After much hassling, I convinced Darren to alternate nights with me. By the second week, Moose was only getting barking to get up once a night, but it was still exhausting. It was so tempting to just let him sleep in the bed with us, but I didn’t want him to get used to it because I don’t want a full-grown bullmastiff in my bed. It’s hard enough getting punched in the face by a sleep-flailing human, much less a snoring, farting, drooling tub of love.
However, last night (when I first wrote this on April 6th) … at 3.5 months old, we decided to let Moose sleep in his room (we have a sunroom gated off that is the doggy room… it’s bigger than a college dorm room… #spoiledpups) with Zippy. This morning? NO barking. NO accidents. It’s still a work in progress, but I’m hoping we can keep up with this!
Update since April 6th… no crating at night, so we’ve been able to get a full-ish night of sleep, which is good. The nights are hit and miss with accidents. I’d say he has a puddle about twice a week. I’d like to go back to the crate at night because I feel he can hold it in now, but he is a diva and obviously has won this battle.
Some tips for crate-training:
- Cover the crate with dark blankets
- Play some background noise like a TV or radio. We made a playlist on Spotify called Moose Tracks if you want to search for it. It has 106 hrs of calming dog noises. Not joking.
- Leave the door open to the crate during the day. They actually enjoy being in there.
This is a good transition from the crate-training. We are not very good at it. I think we are miles above where we were with Meaty at this stage, but my memory is most likely failing me. We’ll get there. I know it. (Right?… Maybe.)
Some tips for potty training:
- New pups will need to go out around every 2 hrs. Set a schedule. Stick by it.
- Potty pads are useless. They serve as good chew toys with a lot of clean up later.
- Treat your pup when they go potty outside, and sing praises as if they had just solved an Einstein field equation.
For whatever reason, I thought something was severely wrong with Baby Moose when he was so horrible at walking for the first month or so. We would attempt to take him on walks, and he’d go a whole ten feet before plopping down and crying. It wasn’t that he didn’t have the energy; this pup was a frickin’ nut running around the house. I just think he was scared of new surroundings. Each time we’d take him, he’d go about another ten feet further than before. Eventually, we were able to get to the end of the neighborhood. On our first actual walk around the block, a dog ran out of a neighbor’s house and went straight for Zippy. She was shrieking, he was screaming. It was a debacle, and I was sure that he would never go for walks again (don’t worry, everyone was okay). It was about a week later until we were able to walk him again, and he was a dream.

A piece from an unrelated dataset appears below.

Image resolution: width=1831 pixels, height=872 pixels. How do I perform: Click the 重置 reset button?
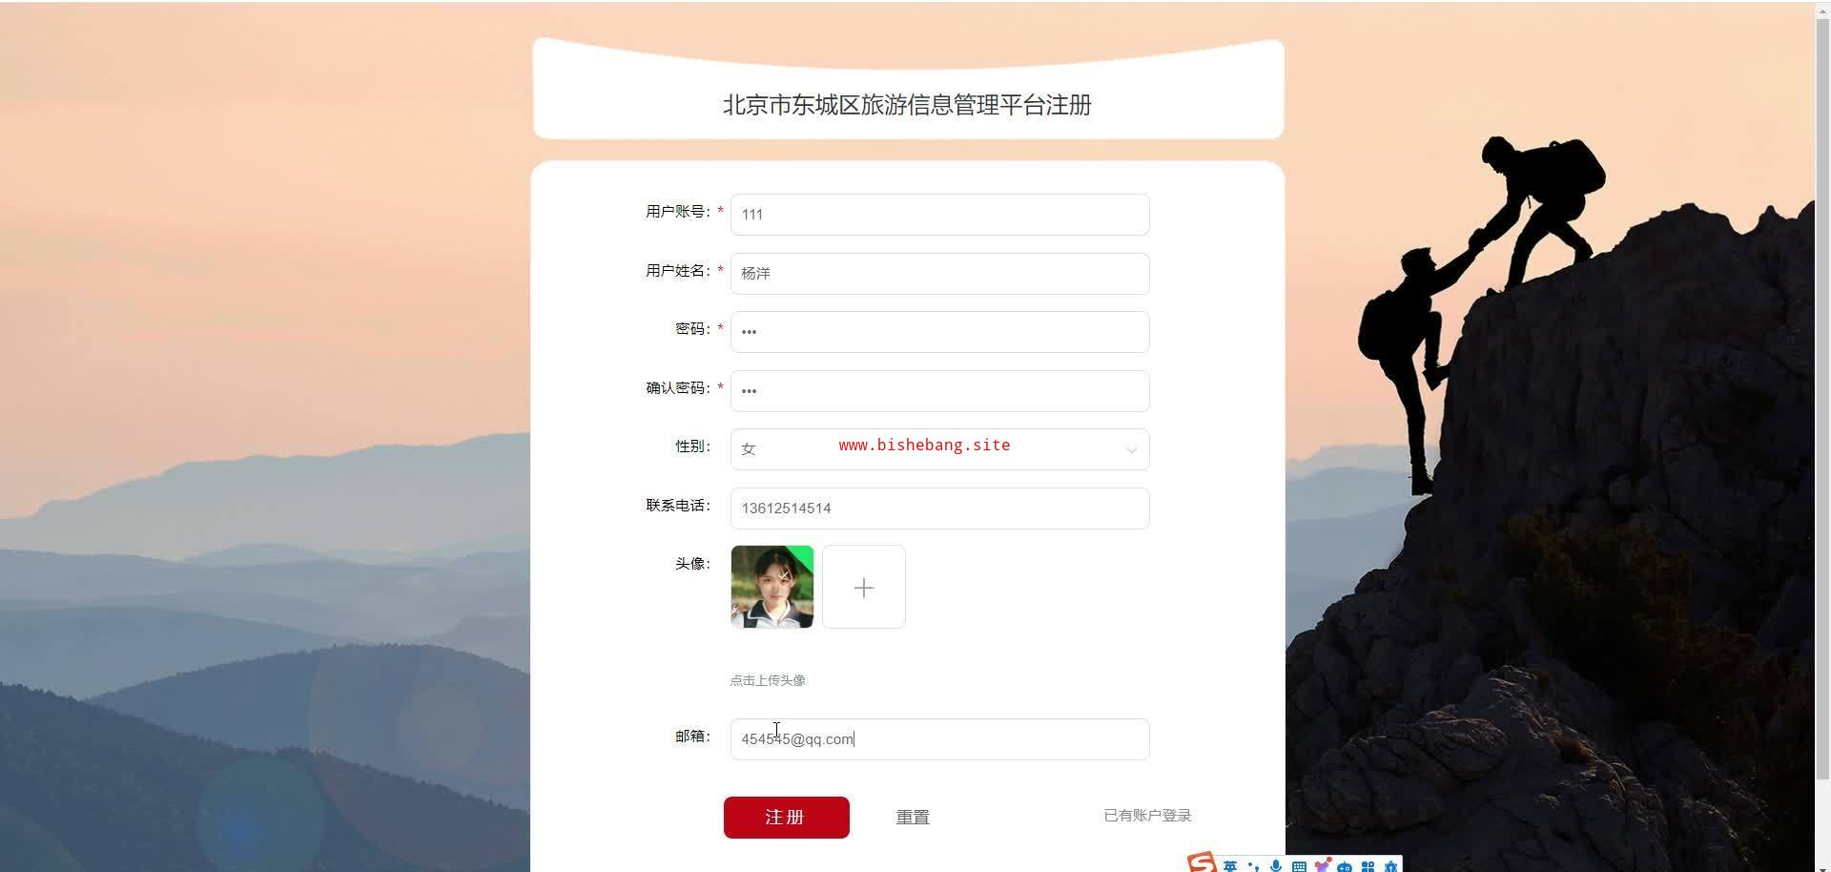(x=913, y=818)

Having Zippy is so clutch because she just wants to walk all day, and he will go where she goes, even if he is scared.
Some tips for walking:
- For the first few times, really exercise your patience. Let them sniff and pee on everything their little heart desires.
- We like using the Sporn harness that hooks in the back. It minimizes pulling and doesn’t allow them to choke themselves out if you have a psycho dog like Zipper.
- Try to avoid interaction with other dogs/humans for the first few times.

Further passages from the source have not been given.